INPUT

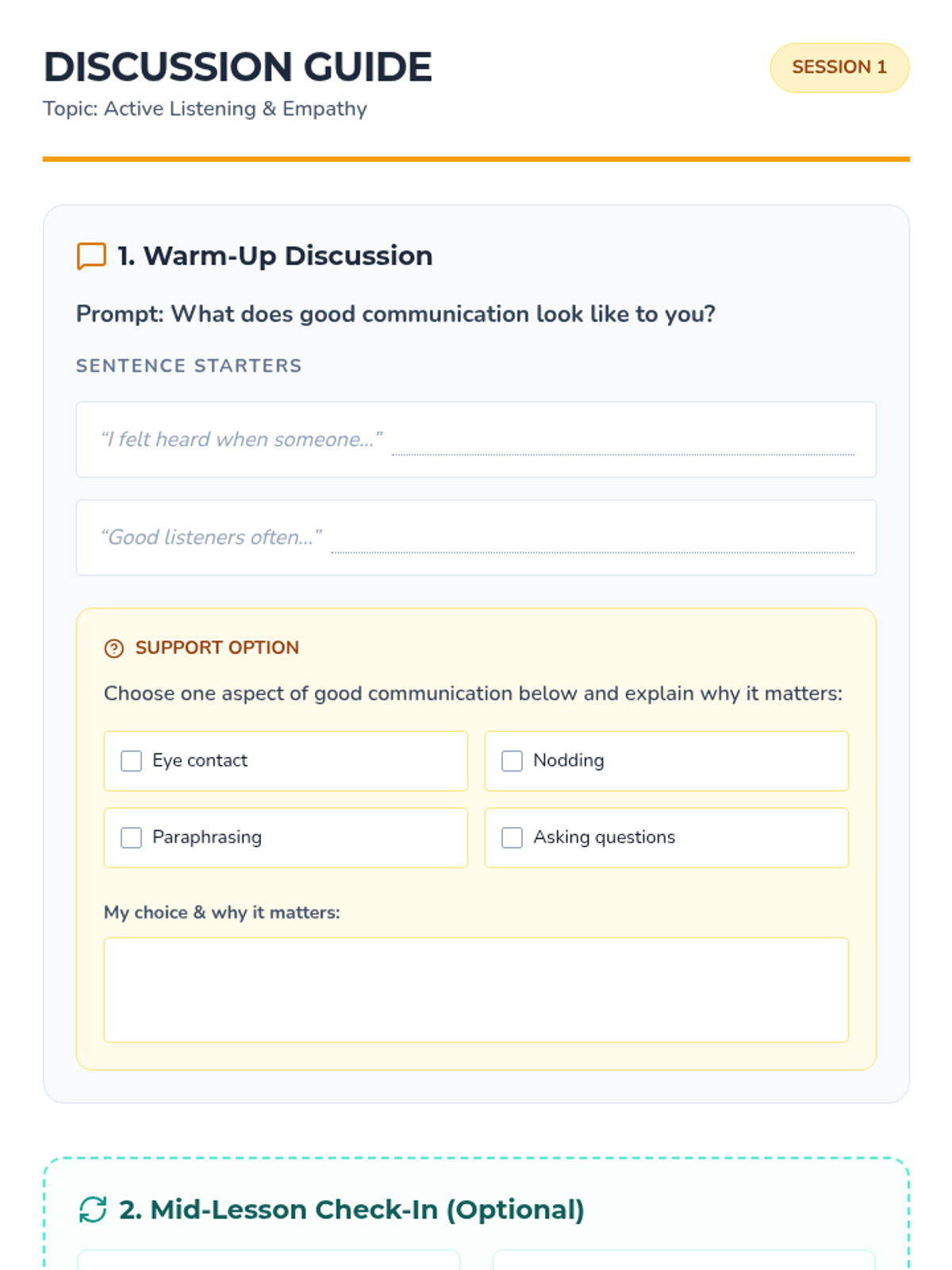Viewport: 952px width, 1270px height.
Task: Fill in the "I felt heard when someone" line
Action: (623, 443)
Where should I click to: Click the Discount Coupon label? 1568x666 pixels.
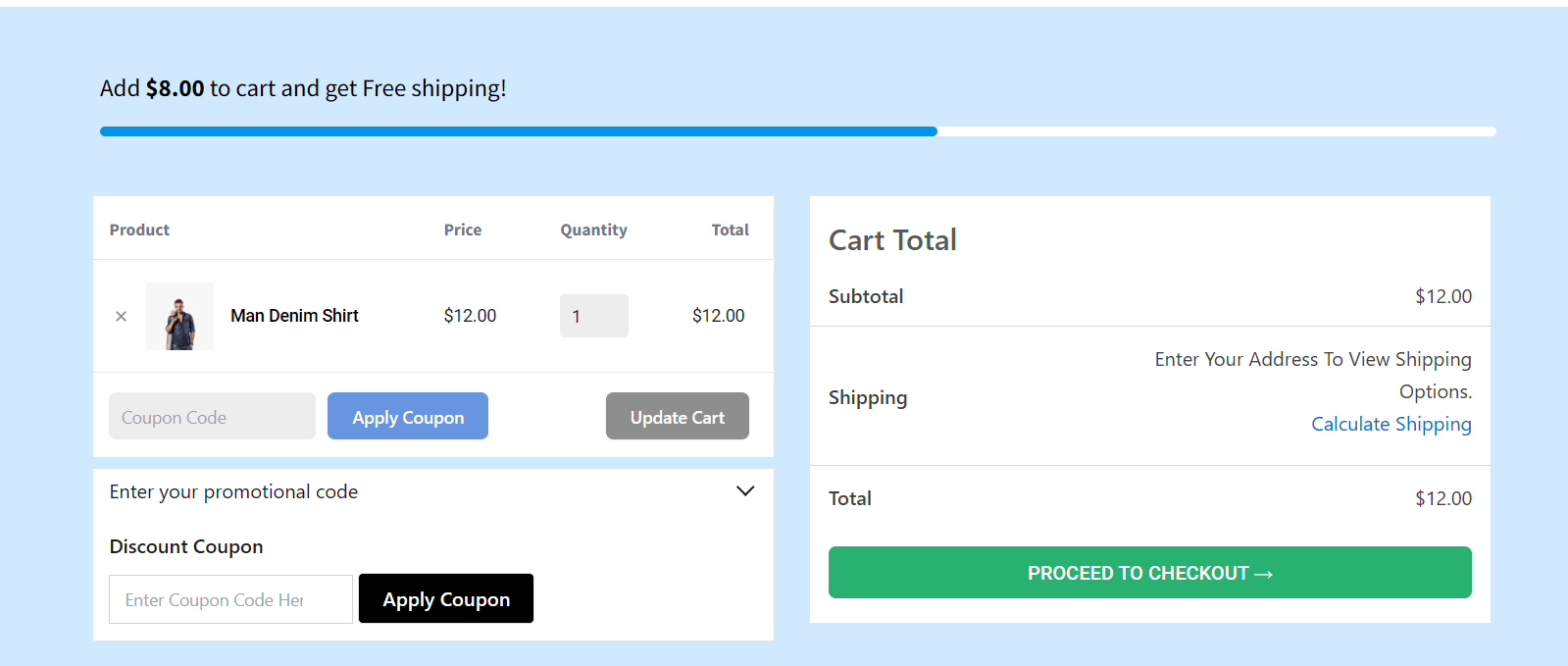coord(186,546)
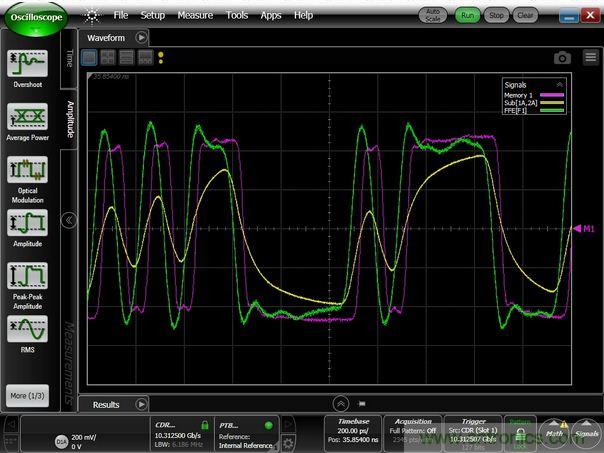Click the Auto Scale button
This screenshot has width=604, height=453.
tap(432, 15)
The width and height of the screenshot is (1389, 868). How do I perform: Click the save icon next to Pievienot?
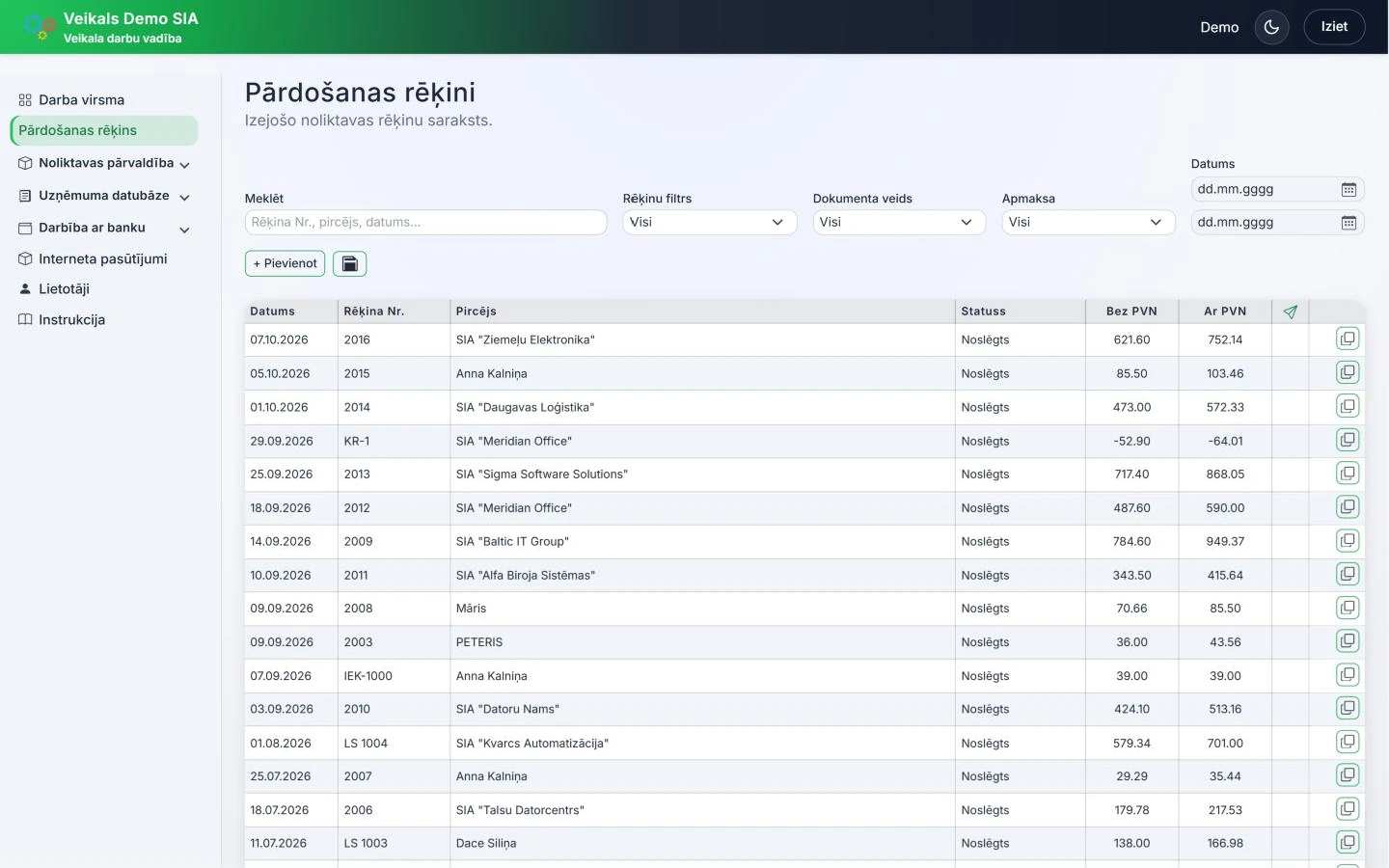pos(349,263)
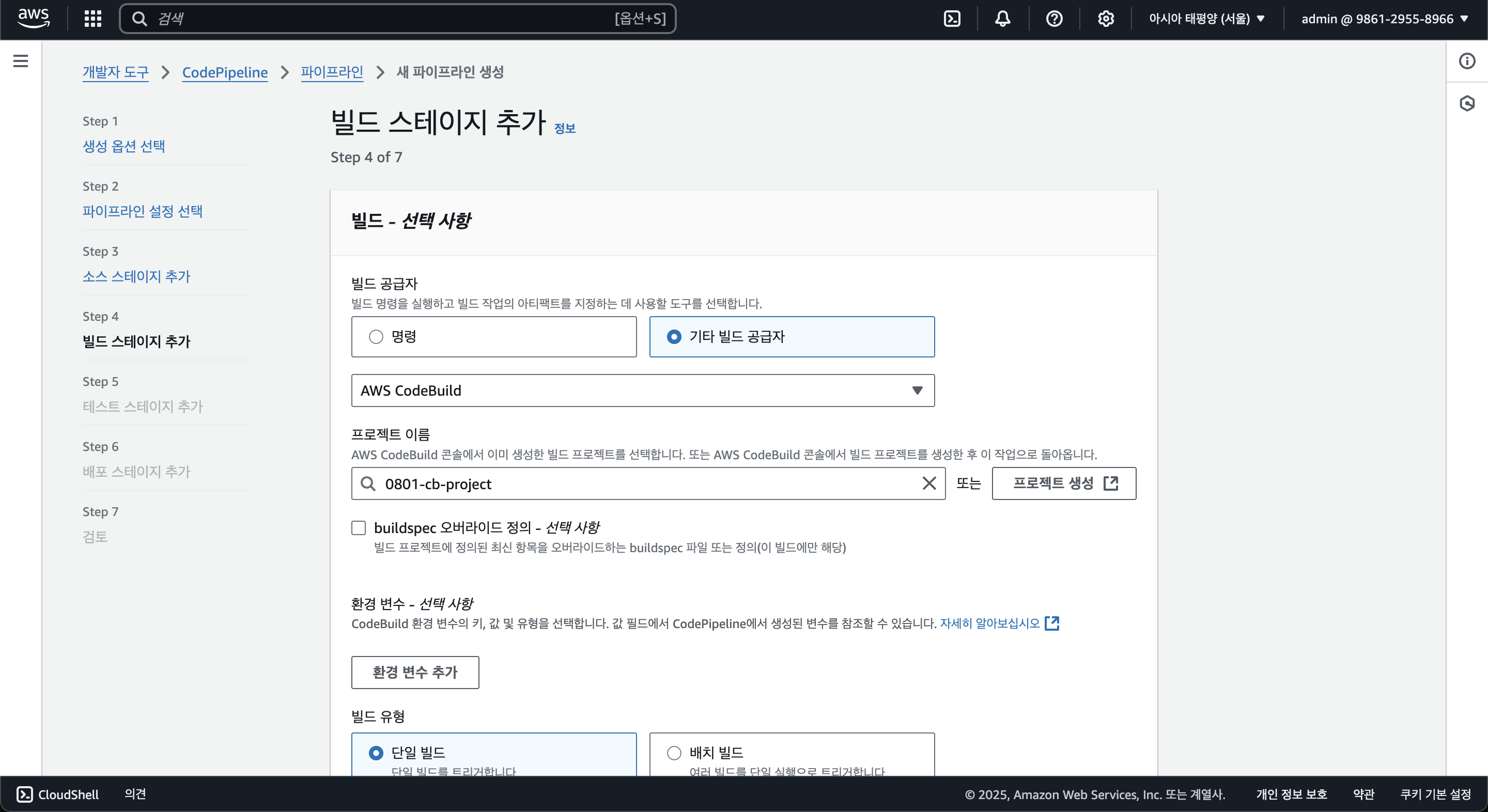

TO BE DONE
Write out all the entries again, changing "label" to "caption" and keeping everything else the same. Leave out the pictures.

THE RESULT
Viewport: 952px width, 1270px height.
Task: Fill in the "I felt heard when someone" line
Action: (623, 443)
Where should I click to: Click the Discount Coupon caption? 1568x666 pixels.
coord(186,546)
Click the Auto Scale button
This screenshot has width=604, height=453.
tap(432, 15)
The width and height of the screenshot is (1389, 868). How do I perform: Click the save icon next to Pievienot?
pos(349,263)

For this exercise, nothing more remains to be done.